Grandes entrevues Le Bel Âge: Catherine Major et sa mère

Grandes entrevues Le Bel Âge: Catherine Major et sa mère

Martin Laprise

Jacinthe Dompierre vient d’une famille de mélomanes et de véritables musiciens – clin d’oeil à son frère François. Elle a elle-même suivi des cours de piano pendant 13 ans, éducation chez les Soeurs grises oblige, et c’est tant mieux. Pourrait-on dire que ce talent a été tout naturellement transmis à sa fille? Il y a effectivement de cela: Catherine a fait preuve très tôt d’un don exceptionnel que sa mère a décelé alors que l’enfant n’avait que quatre ans. «Elle a appris à lire la musique avant ses lettres», de déclarer fièrement la maman. Il s’est avéré que la fillette avait l’oreille absolue (même si Catherine n’aime pas trop qu’on en parle). Non sans difficulté compte tenu de l’âge de sa fille, Jacinthe va réussir à la faire entrer à l’école Vincent-d’Indy où elle suivra, pendant neuf ans, les cours de madame Élisabeth Papageorges. Alors oui, il y avait le talent, inné, mais il y a eu aussi et surtout le travail. La pratique d’un instrument exige une constance sans laquelle rien ne peut vraiment s’accomplir. Durant 15 ans, Catherine Major l’a eue, cette persévérance, toujours encouragée par sa mère. L’artiste en convient: «La musique classique m’a construite. C’est ma base. Il fallait que je passe par là pour être capable de composer.»

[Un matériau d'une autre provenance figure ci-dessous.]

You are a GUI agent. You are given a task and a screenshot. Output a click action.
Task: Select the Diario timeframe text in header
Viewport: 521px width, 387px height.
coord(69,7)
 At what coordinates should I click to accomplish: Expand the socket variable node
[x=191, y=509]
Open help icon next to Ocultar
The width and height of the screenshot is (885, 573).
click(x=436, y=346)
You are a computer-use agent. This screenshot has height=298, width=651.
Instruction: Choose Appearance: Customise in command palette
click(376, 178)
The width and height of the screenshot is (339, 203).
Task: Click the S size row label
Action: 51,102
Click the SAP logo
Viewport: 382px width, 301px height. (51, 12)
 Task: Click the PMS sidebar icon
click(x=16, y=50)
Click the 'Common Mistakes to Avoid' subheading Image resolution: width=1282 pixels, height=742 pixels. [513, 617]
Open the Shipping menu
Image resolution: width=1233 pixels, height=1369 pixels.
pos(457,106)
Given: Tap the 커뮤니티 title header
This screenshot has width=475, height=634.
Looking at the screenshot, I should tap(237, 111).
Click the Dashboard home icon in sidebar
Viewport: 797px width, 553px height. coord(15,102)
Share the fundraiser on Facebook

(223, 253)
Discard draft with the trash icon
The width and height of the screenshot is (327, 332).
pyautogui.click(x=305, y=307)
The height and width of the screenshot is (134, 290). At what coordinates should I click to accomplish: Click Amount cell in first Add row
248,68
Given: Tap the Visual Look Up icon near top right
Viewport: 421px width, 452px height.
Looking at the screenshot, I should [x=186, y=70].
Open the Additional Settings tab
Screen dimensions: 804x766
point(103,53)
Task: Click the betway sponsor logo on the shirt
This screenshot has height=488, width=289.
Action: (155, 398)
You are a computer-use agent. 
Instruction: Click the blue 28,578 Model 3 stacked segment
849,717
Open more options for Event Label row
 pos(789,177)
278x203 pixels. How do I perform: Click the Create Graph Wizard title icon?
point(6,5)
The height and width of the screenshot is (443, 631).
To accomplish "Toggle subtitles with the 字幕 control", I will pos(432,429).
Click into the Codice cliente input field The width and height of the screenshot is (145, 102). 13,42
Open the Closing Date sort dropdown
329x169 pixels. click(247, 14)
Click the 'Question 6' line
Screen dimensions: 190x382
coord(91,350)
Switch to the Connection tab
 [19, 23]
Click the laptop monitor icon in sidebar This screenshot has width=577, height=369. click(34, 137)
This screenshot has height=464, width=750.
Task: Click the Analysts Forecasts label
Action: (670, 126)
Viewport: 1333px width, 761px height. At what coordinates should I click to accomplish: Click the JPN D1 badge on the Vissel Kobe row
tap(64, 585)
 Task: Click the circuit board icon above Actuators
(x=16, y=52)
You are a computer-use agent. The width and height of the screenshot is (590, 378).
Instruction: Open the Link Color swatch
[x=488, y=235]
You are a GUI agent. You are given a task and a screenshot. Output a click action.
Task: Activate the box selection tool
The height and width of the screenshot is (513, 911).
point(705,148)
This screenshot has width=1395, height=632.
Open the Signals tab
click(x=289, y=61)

Quel genre de petite fille Catherine était-elle donc? Selon Jacinthe, c’était une enfant à la fois calme et dynamique, indépendante, qui jouait souvent seule. «Malgré la place importante qu’occupait la musique dans sa vie, l’école ne l’a jamais rebutée. C’est à l’adolescence que sa personnalité d’aujourd’hui, plutôt hyperactive, a commencé à se révéler.» La jeune fille fréquentait alors l’école secondaire Pierre-Laporte, un établissement public à vocation musicale où elle participait volontiers aux activités parascolaires. La maman tient à préciser que durant cette période, malgré quelques difficultés propres à l’adolescence et malgré sa séparation d’avec le papa, une entente exceptionnelle a toujours régné entre elle et sa fille. Jacinthe laissait une assez grande liberté à ses enfants (Catherine a une soeur cadette, Laurence). Les valeurs qu’elle désirait leur inculquer étaient des plus simples: «Être polies, reconnaissantes, gentilles, courtoises. Autant de qualités qui ont tendance à s’estomper…» La seule consigne qu’elle donnait à ses ados était: «Ne disparaissez pas!» Autrement dit, comme toutes les mamans le souhaiteraient, elle voulait savoir en tout temps où se trouvaient ses rejetonnes, pour ne pas se ronger les sangs inutilement. Catherine, maintenant maman de Frédérique et Margot, doit comprendre viscéralement cette consigne.